Simply by virtue of having nothing else to do, we drove out to Katherine Gorge and walked up the lookout. It was, unsurprisingly, beautiful, but the familiar sort of beautiful of lush vegetation and shimmering water that didn’t move me the same way the dune-rolling desert did. Lawrence struck up a conversation with another couple, his winning opening line being “How’d an old bird like you make it all the way up here?” Back on the highway again, an entire convoy of army trucks passed us, their camouflage-painted exteriors strikingly conspicuous.

I was going to say that the Pink Panther Pub has seen better days, but upon sober reflection, all I can really say is that the days it’s seeing at the moment aren’t very good. As its name suggests, it’s painted a shrill pink, apparently missing the memo that Oodnadatta has been there and done that. The roadside signs boast FREE ZOO, which turned out to mean an array of small, shabby cages, with rocks and grass inside that could have been hiding a small animal but mostly weren’t. But there was one that most definitely held a very large animal. Of all the ridiculous coincidences in the world, on the day I was meant to be on a saltwater crocodile cruise that was booked out, I ended up in a tiny outback pub hundreds of kilometres from the ocean, looking at a saltwater crocodile. There were freshwater crocodiles too, small enough that I could have fitted one in my bag, if it was water and teeth proof, which it wasn’t. Sneaky Saltwater Charlie was as still as a rock, even when I stood temptingly close to the wire mesh, and I was uncomfortably reminded of the story of crocodiles lying down in the mud and waiting to die. We didn’t stay long.

I love driving at night, and as we meandered down the highway we chatted intermittently, eating lollies for dinner and watching out for shooting stars. Anybody who’s seen a primary school child’s drawing of a black bull on a black road at midnight knows that they’re exceptionally hard to spot, and we had the occasional slamming on of brakes, but nothing could scare the girl who survived a scooter ride yesterday. By the time we pulled off the road I was exhausted, and I crawled into the car-top tent and let the crickets sing me to sleep.

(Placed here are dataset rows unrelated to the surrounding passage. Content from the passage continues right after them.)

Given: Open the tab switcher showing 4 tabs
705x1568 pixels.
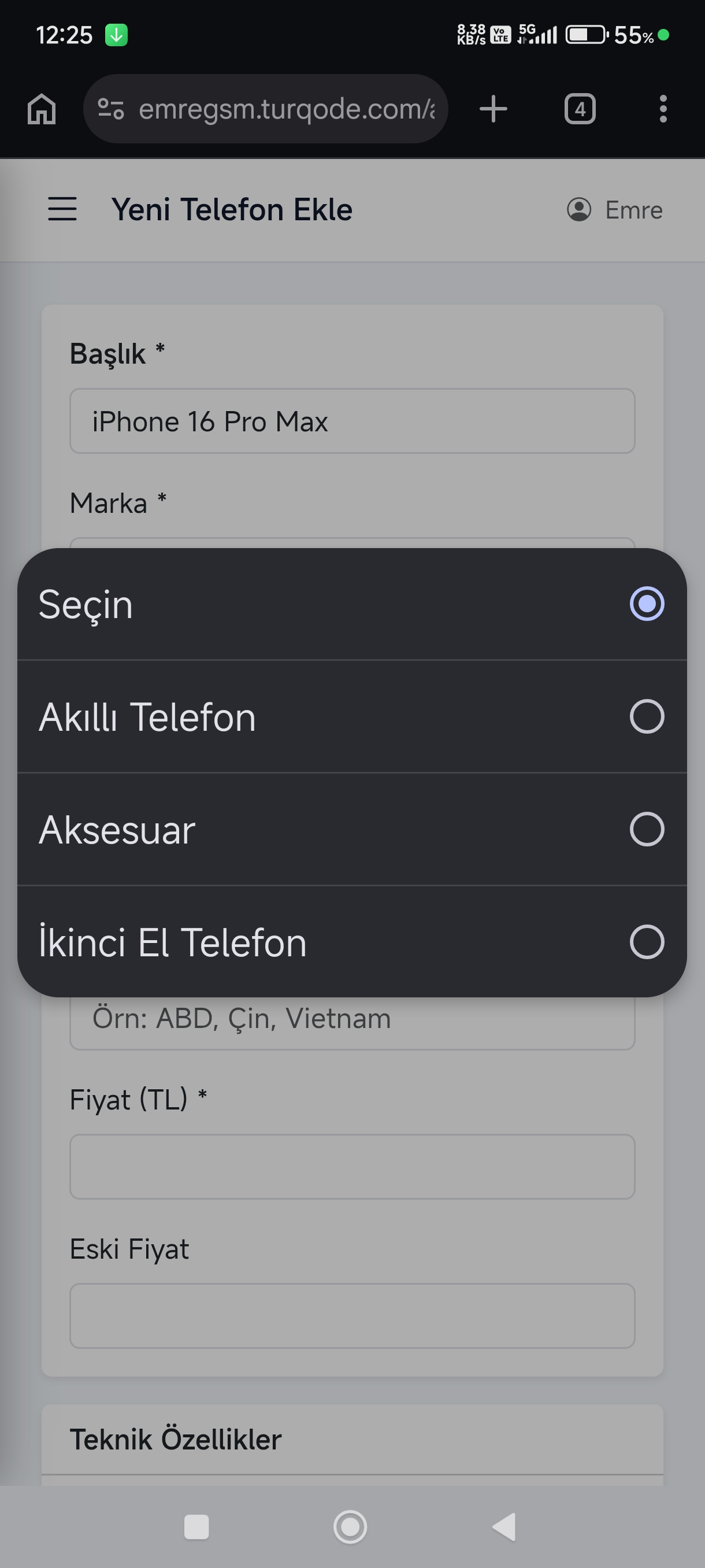Looking at the screenshot, I should pyautogui.click(x=580, y=110).
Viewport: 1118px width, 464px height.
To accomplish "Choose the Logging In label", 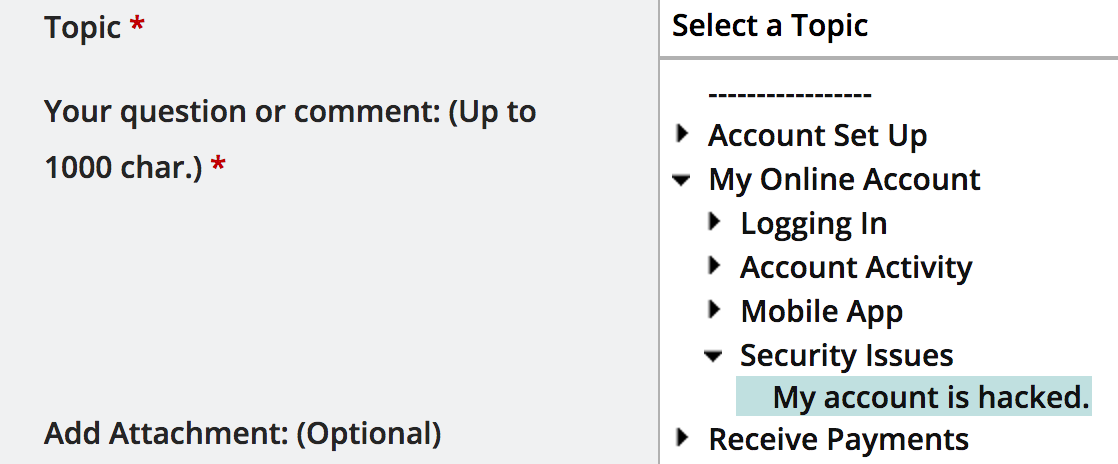I will pyautogui.click(x=814, y=224).
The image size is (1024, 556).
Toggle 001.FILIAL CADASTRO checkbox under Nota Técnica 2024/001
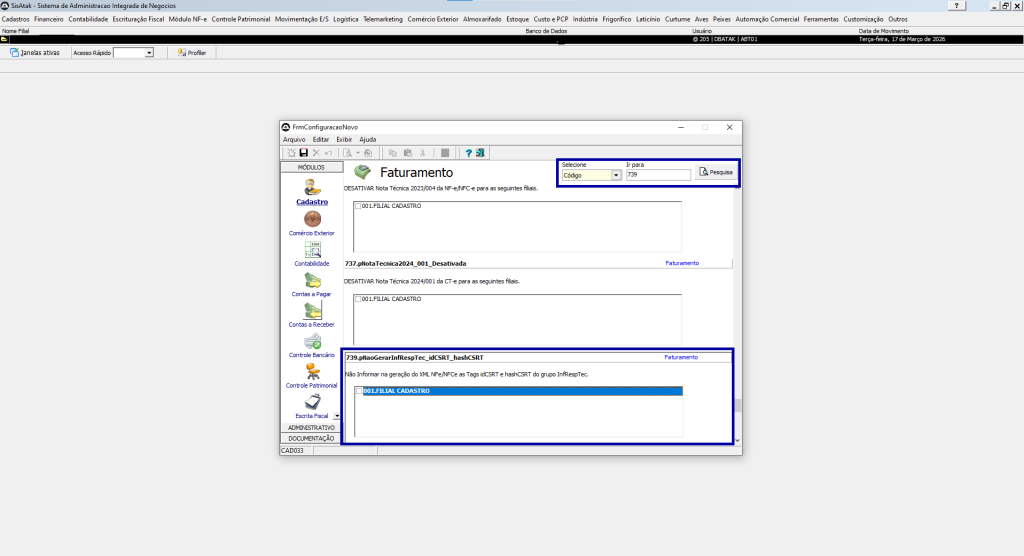coord(358,299)
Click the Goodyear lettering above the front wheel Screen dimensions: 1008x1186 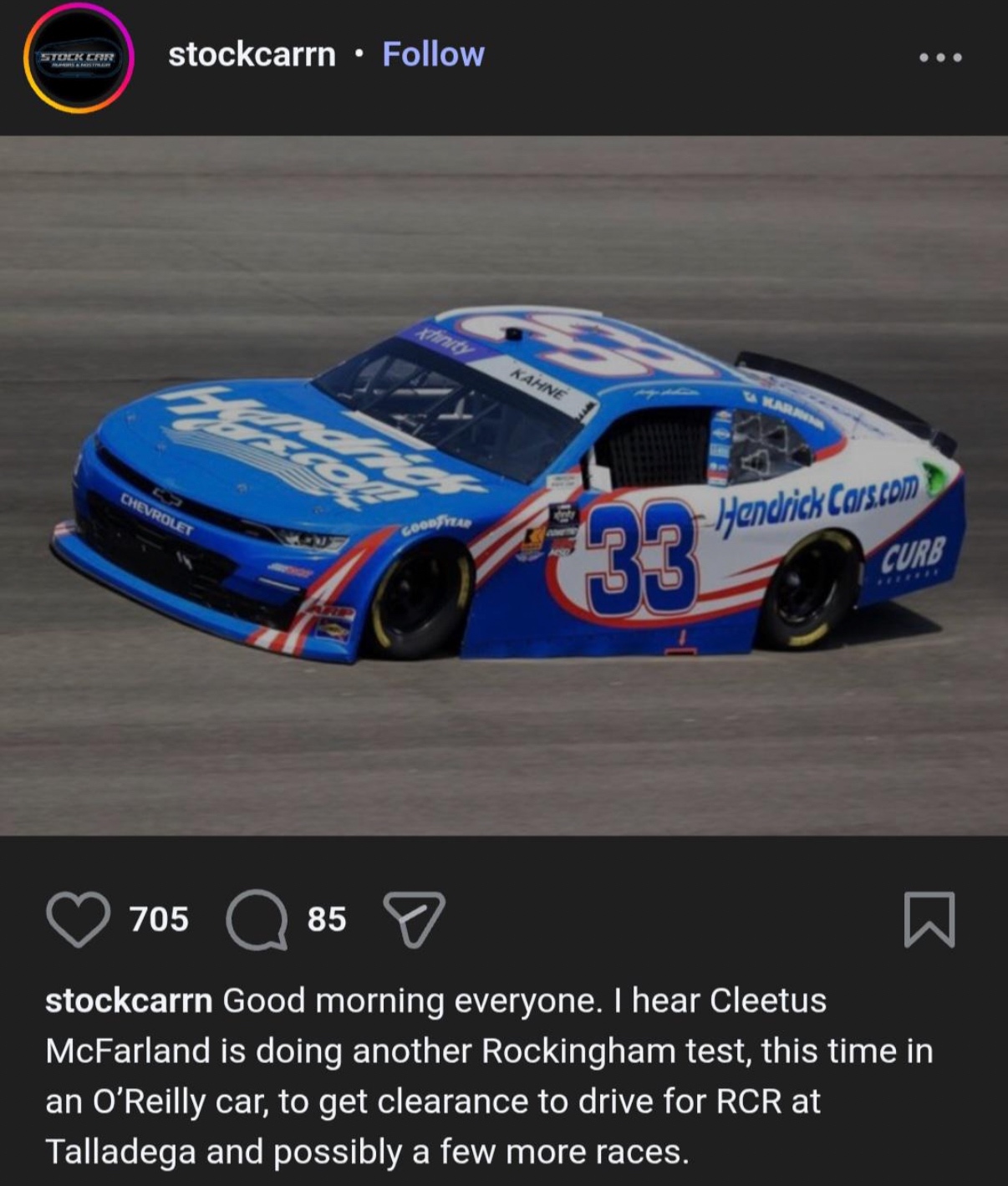pos(437,527)
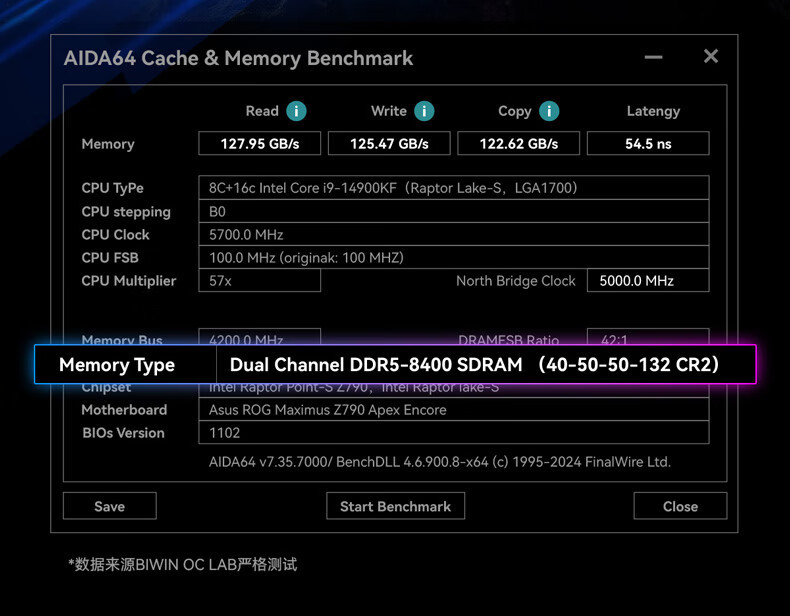The image size is (790, 616).
Task: Select the Memory Read value 127.95 GB/s
Action: pyautogui.click(x=260, y=144)
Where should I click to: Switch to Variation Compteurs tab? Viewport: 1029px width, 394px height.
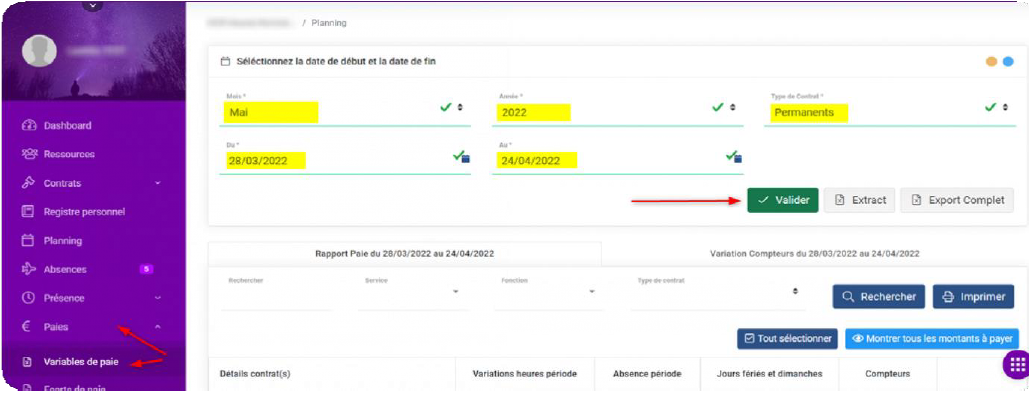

7/7: Day Fifteen – Alice Springs

Kelly’s Ranch was instantly welcoming, with puppies bounding to greet me at the gate like a long-lost friend they’d been pining for for years, chickens scratching around the horse yard and children playing. The owner Jerry obviously had me sussed pretty quickly: when we walked over to meet my ride for the day, the six year old playing on the swings piped up “that one’s my horse!” I hoisted myself aboard like a sack of potatoes (but without their innate grace), and that was the end of my contribution for the day – the horse knew where he was going, and my role was limited to staying upright and giving him the occasional kick when he decided this looked like a nice place to lie down and have a nap, but please do feel free to go on without me. There was one small bump where the horse missed a tree and I didn’t, but it was otherwise uneventful. At one point, Jerry gently admonished me that it was better to keep at least one hand on the reins.

This was not the yee-haw galloping of Man From Snowy River, but a slow meandering amble through the bush while we talked about country. Every few minutes he’d point out some different bit of bush tucker, explaining which shade of green means it’s ripe to pick, which seeds to swallow and which one to pick out, which part of the flesh is sweet and which is bitter, how to crack them open with a rock without bruising the contents. He pointed out bush coconut, orange, tomato, sultana, beans and banana, and that was just in the first ten minutes. Some we sampled, and I even broke my First Commandment and ate a tomato (promptly washing my mouth out afterwards). My fingers sticky with juice, he stripped some leaves from a plant and instructed me to rub my hands together, no, faster, and a soapy lather formed – “bush soap”, he explained, grinning at the awed expression on my face.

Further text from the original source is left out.